En 2001, lorsque Pékin a remporté les Jeux olympiques d’été de 2008 malgré les inquiétudes suscitées par le bilan de la Chine en matière de droits de l’homme, le CIO a affirmé que l’accueil aiderait à inaugurer une ère de plus grande liberté.
Sept ans plus tard, l’artiste Ai Weiwei , l’homme qui avait aidé à concevoir la pièce maîtresse du stade Nid d’oiseau, a été persécuté par les autorités pour son activisme politique, et Pékin a remporté sa candidature pour les Jeux d’hiver de 2022 trois semaines après un tour d’ horizon national des droits de l’homme. avocats et leur personnel.

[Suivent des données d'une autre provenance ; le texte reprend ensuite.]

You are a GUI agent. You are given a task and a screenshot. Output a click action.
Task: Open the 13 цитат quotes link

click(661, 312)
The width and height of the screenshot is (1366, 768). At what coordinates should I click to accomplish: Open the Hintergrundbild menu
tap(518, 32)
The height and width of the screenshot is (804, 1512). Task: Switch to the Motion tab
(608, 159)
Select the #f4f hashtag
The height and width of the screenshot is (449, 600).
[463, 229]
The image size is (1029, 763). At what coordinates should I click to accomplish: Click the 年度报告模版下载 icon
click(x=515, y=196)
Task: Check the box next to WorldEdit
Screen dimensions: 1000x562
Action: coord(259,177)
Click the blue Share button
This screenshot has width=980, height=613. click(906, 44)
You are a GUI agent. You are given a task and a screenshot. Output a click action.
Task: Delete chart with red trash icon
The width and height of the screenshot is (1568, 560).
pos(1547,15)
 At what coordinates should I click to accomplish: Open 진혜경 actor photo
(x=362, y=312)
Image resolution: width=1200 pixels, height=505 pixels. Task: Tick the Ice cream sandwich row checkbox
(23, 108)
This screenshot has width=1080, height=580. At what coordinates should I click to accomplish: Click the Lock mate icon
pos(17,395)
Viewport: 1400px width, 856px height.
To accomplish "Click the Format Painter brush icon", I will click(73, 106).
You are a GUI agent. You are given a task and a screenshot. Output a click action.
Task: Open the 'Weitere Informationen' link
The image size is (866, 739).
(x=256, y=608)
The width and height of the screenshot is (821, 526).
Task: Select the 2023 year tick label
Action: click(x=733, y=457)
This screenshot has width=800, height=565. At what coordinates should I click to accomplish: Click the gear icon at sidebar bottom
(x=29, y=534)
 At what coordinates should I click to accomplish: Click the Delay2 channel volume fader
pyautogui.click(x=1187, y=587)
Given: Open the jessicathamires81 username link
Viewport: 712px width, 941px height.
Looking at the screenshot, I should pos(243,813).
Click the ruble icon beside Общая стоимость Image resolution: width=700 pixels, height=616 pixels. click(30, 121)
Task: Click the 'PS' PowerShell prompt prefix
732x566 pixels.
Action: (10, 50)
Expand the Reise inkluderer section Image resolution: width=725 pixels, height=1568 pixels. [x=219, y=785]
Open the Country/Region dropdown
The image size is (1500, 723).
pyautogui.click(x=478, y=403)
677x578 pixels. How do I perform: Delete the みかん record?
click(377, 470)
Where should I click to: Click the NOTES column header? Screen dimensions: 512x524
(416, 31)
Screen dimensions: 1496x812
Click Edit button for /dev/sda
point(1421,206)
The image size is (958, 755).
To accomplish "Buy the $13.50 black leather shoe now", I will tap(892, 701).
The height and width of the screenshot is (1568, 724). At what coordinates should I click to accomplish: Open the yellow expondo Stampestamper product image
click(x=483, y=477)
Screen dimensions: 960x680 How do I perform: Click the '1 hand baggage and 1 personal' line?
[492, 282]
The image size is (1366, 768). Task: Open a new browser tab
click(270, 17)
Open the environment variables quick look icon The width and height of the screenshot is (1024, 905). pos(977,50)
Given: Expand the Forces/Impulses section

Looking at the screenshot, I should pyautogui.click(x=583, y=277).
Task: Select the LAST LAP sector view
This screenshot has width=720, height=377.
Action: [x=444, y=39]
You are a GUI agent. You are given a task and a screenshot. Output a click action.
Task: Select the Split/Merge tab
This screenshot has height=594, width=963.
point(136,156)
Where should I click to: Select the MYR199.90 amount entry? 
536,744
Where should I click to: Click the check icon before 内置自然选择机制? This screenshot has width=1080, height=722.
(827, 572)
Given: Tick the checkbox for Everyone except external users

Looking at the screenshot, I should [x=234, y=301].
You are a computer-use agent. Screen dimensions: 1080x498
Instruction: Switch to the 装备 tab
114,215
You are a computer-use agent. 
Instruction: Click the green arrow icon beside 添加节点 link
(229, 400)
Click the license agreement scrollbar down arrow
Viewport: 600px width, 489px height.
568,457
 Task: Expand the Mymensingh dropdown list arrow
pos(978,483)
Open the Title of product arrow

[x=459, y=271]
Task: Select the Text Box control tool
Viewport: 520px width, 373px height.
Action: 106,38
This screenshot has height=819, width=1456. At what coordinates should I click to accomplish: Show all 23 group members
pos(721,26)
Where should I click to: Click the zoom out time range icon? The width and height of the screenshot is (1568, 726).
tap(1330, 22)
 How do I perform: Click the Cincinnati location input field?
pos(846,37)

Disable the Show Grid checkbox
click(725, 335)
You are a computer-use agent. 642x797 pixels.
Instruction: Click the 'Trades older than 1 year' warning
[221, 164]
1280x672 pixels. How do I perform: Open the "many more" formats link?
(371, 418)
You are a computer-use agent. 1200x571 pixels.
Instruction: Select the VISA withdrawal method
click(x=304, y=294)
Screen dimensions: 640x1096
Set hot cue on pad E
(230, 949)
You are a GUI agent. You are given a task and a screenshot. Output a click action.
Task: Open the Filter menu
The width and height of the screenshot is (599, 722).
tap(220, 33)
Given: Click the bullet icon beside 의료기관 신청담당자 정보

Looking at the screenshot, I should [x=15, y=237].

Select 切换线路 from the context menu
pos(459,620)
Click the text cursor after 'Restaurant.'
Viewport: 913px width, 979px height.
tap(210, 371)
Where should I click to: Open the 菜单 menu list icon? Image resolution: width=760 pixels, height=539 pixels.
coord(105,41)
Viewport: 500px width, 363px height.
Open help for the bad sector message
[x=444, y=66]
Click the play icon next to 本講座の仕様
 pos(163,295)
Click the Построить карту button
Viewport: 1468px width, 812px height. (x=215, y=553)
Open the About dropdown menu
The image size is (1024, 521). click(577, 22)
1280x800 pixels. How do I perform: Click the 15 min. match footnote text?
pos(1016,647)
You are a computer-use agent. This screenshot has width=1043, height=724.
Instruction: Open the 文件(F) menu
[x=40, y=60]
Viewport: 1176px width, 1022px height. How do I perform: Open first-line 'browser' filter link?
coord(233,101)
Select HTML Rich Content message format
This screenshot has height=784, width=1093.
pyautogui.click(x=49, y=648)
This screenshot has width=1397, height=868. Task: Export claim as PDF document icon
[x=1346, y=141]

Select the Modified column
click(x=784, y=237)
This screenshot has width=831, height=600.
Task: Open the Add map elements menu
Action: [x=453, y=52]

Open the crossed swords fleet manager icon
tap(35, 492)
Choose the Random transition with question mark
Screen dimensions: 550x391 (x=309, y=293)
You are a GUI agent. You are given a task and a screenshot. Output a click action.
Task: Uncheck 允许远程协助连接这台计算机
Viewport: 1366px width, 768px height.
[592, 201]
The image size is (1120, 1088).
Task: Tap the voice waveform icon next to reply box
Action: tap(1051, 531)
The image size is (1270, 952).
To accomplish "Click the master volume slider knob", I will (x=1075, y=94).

Dans moins de sept mois, l’emprisonnement massif de musulmans ouïghours par Pékin et sa répression à Hong Kong alimentent les appels d’Europe et d’Amérique du Nord au boycott.
Pendant ce temps, le nombre décroissant de villes prêtes à soumissionner pour l’événement a incité le CIO à agir. Son Agenda 2020 appelait à la transparence, à la durabilité et à la flexibilité. Les critiques, cependant, disent que l’organisation est incapable d’une véritable réforme.
« Le CIO a un déficit démocratique », a déclaré Boykoff, ajoutant qu’il était gouverné « d’une main de fer ».
En réponse au contrecoup croissant des NOlympics, le CIO a accéléré le processus de désignation des villes hôtes.
Dans un geste sans précédent en 2017, il a décerné un double prix aux candidats restants : donner les Jeux d’été 2024 à Paris et 2028 à Los Angeles.
Pour l’instant, le cri de ralliement des militants « N’Olympiques n’importe où » peut sembler lointain, mais alors que le souvenir de deux semaines de spectacle sportif commence à s’estomper et que Tokyo évalue l’effet à long terme des Jeux, il semble probable que les grondements de mécontentement suivre le CIO ne fera que grandir – tout comme le mouvement.
« La campagne anti-olympique a un impact significatif sur la sensibilisation des résidents locaux sur les droits de l’homme qui seront violés et ce qu’ils devront souffrir pour avoir les Jeux olympiques », a déclaré Lenskyj.